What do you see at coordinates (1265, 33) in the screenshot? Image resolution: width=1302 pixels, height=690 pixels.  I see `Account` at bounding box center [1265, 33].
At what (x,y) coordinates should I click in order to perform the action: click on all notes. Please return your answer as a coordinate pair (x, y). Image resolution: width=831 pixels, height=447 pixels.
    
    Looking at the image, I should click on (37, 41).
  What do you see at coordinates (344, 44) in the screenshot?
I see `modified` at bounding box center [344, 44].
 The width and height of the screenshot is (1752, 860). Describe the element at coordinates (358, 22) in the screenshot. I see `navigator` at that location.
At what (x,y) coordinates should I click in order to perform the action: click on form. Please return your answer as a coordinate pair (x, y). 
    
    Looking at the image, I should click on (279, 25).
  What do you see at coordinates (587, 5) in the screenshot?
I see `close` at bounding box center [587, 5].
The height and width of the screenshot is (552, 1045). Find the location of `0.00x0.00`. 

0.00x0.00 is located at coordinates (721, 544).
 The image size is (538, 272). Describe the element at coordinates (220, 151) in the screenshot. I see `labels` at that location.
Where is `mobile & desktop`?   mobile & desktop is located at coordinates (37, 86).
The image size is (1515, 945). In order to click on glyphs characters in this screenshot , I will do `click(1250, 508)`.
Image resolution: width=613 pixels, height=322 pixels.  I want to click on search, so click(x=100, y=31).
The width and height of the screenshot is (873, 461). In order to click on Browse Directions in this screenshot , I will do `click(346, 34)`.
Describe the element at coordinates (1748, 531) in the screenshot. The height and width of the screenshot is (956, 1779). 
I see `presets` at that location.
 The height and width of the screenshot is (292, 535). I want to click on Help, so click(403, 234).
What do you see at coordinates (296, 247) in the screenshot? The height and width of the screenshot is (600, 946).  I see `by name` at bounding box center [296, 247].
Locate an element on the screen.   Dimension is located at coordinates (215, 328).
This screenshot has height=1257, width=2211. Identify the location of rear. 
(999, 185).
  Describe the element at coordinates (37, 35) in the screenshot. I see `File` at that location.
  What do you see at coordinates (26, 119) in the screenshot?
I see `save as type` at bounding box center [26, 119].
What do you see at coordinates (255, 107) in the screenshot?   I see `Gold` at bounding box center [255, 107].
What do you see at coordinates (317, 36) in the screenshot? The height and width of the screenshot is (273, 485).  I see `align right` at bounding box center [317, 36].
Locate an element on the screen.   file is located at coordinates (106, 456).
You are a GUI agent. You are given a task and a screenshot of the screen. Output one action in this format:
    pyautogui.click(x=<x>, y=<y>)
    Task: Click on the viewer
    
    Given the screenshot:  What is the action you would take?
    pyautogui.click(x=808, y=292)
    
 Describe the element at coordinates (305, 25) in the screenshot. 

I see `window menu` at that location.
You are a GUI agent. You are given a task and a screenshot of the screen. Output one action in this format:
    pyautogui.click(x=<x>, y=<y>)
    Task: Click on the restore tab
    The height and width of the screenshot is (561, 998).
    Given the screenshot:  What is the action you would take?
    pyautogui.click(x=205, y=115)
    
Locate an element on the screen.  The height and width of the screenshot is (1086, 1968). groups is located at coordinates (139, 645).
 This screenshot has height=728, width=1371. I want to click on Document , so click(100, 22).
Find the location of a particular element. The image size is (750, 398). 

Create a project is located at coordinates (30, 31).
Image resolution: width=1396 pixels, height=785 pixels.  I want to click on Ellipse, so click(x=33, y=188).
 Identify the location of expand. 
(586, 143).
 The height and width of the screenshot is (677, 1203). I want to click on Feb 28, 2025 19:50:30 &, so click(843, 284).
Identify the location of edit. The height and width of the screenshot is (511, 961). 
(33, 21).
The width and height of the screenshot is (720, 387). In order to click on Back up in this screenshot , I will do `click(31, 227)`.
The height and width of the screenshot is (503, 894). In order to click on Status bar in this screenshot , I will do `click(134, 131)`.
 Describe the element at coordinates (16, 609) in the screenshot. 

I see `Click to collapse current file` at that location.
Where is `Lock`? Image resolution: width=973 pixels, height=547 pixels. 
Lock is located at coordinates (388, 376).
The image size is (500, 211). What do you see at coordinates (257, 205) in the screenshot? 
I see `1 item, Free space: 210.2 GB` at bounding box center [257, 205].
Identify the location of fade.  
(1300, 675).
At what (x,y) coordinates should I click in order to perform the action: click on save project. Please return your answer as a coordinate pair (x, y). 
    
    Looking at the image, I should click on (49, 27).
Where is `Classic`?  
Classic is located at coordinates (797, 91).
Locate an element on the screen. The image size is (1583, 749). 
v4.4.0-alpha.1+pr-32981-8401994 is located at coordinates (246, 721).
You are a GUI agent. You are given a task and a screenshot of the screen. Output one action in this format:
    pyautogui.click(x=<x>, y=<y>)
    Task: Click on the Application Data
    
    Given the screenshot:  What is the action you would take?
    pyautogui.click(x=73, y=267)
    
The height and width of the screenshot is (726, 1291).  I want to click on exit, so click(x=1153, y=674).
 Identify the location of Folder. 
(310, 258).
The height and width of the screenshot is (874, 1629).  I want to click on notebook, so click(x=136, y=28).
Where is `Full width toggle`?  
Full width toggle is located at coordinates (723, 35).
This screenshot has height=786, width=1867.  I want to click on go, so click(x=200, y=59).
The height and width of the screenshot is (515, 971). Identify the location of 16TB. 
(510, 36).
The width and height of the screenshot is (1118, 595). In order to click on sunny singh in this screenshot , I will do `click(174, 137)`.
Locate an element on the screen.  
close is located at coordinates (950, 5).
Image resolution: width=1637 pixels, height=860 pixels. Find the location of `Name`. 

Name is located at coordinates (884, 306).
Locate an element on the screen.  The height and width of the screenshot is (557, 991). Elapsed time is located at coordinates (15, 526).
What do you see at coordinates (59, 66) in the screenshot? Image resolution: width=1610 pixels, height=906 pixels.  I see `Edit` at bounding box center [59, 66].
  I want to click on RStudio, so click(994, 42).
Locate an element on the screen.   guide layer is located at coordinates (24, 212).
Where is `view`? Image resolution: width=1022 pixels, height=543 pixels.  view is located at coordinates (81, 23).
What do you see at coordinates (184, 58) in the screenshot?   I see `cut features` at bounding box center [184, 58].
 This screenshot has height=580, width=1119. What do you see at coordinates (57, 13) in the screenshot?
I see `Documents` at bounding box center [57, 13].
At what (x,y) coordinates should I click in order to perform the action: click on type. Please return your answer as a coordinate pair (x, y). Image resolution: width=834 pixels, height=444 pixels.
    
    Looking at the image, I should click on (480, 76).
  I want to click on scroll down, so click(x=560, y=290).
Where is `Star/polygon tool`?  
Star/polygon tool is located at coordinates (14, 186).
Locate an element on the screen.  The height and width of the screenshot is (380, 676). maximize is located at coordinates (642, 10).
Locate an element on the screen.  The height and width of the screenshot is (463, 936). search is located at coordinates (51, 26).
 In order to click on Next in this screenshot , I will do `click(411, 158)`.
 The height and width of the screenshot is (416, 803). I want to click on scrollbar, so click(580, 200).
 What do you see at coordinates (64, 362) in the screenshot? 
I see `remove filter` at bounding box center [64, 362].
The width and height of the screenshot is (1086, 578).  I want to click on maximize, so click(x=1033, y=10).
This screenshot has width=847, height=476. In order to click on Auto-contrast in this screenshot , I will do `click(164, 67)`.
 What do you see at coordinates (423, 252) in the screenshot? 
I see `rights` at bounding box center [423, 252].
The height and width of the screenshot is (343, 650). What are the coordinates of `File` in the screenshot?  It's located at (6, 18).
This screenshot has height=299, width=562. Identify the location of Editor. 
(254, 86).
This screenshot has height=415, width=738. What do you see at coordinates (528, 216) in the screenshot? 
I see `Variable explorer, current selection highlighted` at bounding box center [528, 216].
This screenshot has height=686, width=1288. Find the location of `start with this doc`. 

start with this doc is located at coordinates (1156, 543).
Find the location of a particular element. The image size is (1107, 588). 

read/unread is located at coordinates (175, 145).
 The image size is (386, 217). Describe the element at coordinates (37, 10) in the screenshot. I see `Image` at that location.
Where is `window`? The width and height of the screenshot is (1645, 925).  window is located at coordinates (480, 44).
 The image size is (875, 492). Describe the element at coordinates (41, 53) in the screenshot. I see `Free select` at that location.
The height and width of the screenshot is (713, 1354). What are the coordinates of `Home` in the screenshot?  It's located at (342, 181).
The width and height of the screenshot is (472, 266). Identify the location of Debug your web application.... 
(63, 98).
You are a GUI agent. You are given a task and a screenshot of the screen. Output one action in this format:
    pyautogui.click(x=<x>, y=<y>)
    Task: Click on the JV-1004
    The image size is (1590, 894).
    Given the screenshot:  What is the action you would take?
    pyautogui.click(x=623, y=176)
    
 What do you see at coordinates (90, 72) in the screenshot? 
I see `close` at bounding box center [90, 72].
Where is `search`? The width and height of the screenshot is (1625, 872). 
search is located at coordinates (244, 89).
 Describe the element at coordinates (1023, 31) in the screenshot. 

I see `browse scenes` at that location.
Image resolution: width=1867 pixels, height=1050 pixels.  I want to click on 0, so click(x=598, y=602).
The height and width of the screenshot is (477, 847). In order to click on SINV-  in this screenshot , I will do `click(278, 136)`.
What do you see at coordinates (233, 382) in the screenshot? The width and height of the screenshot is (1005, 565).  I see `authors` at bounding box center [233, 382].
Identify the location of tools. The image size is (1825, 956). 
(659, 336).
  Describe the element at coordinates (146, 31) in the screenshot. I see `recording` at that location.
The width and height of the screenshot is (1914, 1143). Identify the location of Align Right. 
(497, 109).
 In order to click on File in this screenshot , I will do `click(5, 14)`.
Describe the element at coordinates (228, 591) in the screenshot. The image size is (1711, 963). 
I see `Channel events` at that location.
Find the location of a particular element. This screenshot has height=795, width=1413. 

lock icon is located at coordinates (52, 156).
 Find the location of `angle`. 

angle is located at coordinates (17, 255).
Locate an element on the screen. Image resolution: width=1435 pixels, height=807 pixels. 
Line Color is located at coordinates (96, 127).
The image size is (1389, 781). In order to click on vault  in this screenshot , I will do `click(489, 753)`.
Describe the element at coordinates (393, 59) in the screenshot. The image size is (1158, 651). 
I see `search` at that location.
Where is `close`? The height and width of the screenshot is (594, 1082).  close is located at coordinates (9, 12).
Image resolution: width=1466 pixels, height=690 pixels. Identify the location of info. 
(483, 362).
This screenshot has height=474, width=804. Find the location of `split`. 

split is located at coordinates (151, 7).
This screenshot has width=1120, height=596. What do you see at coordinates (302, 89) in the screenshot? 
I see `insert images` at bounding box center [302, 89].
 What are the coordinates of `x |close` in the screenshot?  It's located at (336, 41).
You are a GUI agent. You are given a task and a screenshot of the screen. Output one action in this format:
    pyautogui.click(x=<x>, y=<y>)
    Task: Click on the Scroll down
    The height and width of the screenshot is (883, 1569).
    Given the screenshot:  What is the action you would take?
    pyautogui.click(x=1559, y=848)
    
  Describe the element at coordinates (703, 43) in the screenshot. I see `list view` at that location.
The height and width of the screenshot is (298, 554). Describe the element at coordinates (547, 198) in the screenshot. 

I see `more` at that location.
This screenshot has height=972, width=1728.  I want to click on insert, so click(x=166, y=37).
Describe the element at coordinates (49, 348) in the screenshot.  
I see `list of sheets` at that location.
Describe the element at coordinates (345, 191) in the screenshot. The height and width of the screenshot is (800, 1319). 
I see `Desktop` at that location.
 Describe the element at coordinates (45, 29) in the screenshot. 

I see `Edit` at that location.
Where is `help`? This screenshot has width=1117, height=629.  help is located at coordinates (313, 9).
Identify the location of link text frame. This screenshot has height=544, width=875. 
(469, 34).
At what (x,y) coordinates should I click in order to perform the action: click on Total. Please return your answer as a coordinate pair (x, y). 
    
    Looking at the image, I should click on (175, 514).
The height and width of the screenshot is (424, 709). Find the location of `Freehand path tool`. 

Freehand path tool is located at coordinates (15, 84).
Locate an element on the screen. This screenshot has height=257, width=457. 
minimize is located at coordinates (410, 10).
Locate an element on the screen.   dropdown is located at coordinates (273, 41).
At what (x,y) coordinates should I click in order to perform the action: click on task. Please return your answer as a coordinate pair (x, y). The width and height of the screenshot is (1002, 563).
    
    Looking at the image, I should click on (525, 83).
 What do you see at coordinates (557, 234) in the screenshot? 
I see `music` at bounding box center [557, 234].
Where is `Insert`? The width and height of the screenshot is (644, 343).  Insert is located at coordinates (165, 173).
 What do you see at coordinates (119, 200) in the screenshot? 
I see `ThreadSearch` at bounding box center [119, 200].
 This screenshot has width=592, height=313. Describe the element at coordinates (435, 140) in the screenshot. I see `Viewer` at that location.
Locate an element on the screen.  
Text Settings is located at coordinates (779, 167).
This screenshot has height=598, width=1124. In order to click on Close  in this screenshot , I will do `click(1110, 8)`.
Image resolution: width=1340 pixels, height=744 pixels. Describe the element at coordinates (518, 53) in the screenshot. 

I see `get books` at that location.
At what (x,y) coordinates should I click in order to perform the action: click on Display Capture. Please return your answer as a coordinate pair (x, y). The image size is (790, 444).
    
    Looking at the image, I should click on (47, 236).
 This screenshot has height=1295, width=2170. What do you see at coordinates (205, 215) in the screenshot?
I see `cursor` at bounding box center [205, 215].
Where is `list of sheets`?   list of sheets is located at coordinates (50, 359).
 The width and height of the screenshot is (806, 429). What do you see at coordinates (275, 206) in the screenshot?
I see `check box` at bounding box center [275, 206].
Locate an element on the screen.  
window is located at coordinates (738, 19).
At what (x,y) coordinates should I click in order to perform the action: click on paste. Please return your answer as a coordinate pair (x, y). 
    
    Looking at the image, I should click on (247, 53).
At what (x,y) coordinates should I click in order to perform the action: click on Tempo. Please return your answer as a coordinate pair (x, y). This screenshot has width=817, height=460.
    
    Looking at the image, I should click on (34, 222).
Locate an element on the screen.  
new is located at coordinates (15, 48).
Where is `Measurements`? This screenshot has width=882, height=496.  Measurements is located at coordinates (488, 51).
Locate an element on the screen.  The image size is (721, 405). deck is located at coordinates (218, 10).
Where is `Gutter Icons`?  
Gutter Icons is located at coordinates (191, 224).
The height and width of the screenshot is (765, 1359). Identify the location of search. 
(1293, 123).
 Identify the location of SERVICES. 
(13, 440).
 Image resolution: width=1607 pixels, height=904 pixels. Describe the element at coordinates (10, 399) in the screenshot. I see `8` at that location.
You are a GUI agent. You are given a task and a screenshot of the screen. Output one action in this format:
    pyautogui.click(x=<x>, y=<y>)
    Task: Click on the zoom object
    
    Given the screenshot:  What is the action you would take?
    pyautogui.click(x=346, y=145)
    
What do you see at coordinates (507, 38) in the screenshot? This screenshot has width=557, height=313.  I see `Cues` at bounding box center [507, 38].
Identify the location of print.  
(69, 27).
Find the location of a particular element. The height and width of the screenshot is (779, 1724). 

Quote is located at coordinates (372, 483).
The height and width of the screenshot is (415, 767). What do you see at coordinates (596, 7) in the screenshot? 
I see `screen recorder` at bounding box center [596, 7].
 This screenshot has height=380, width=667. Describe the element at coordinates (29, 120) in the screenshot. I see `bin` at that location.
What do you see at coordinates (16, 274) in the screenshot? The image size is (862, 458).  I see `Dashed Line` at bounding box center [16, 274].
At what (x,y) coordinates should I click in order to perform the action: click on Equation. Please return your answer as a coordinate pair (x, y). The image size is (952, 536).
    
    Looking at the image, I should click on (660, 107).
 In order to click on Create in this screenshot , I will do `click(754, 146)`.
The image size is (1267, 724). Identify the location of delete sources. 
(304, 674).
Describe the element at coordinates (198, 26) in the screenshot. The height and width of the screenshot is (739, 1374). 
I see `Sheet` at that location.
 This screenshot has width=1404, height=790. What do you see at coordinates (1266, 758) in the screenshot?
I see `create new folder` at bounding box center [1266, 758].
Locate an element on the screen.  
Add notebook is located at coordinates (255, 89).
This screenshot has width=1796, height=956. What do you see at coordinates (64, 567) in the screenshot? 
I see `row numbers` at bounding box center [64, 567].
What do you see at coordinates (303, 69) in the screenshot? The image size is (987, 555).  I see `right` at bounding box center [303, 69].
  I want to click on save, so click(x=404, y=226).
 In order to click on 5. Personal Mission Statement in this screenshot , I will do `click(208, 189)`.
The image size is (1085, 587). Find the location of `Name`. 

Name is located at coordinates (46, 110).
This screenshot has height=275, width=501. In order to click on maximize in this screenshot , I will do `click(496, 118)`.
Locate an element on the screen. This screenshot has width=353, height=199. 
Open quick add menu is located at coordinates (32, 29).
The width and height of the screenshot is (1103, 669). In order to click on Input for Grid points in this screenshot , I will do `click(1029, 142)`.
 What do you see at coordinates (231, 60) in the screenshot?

# Objective:
Retype the lines of the material starting at the one containing "coordinates (218, 10)." and ending at the one containing "What do you see at coordinates (507, 38)", both included.

# Final result:
Locate an element on the screen.  The image size is (721, 405). deck is located at coordinates (218, 10).
Where is `Gutter Icons`?  
Gutter Icons is located at coordinates (191, 224).
The height and width of the screenshot is (765, 1359). Identify the location of search. 
(1293, 123).
 Identify the location of SERVICES. 
(13, 440).
 Image resolution: width=1607 pixels, height=904 pixels. Describe the element at coordinates (10, 399) in the screenshot. I see `8` at that location.
You are a GUI agent. You are given a task and a screenshot of the screen. Output one action in this format:
    pyautogui.click(x=<x>, y=<y>)
    Task: Click on the zoom object
    
    Given the screenshot:  What is the action you would take?
    pyautogui.click(x=346, y=145)
    
What do you see at coordinates (507, 38) in the screenshot? This screenshot has width=557, height=313.  I see `Cues` at bounding box center [507, 38].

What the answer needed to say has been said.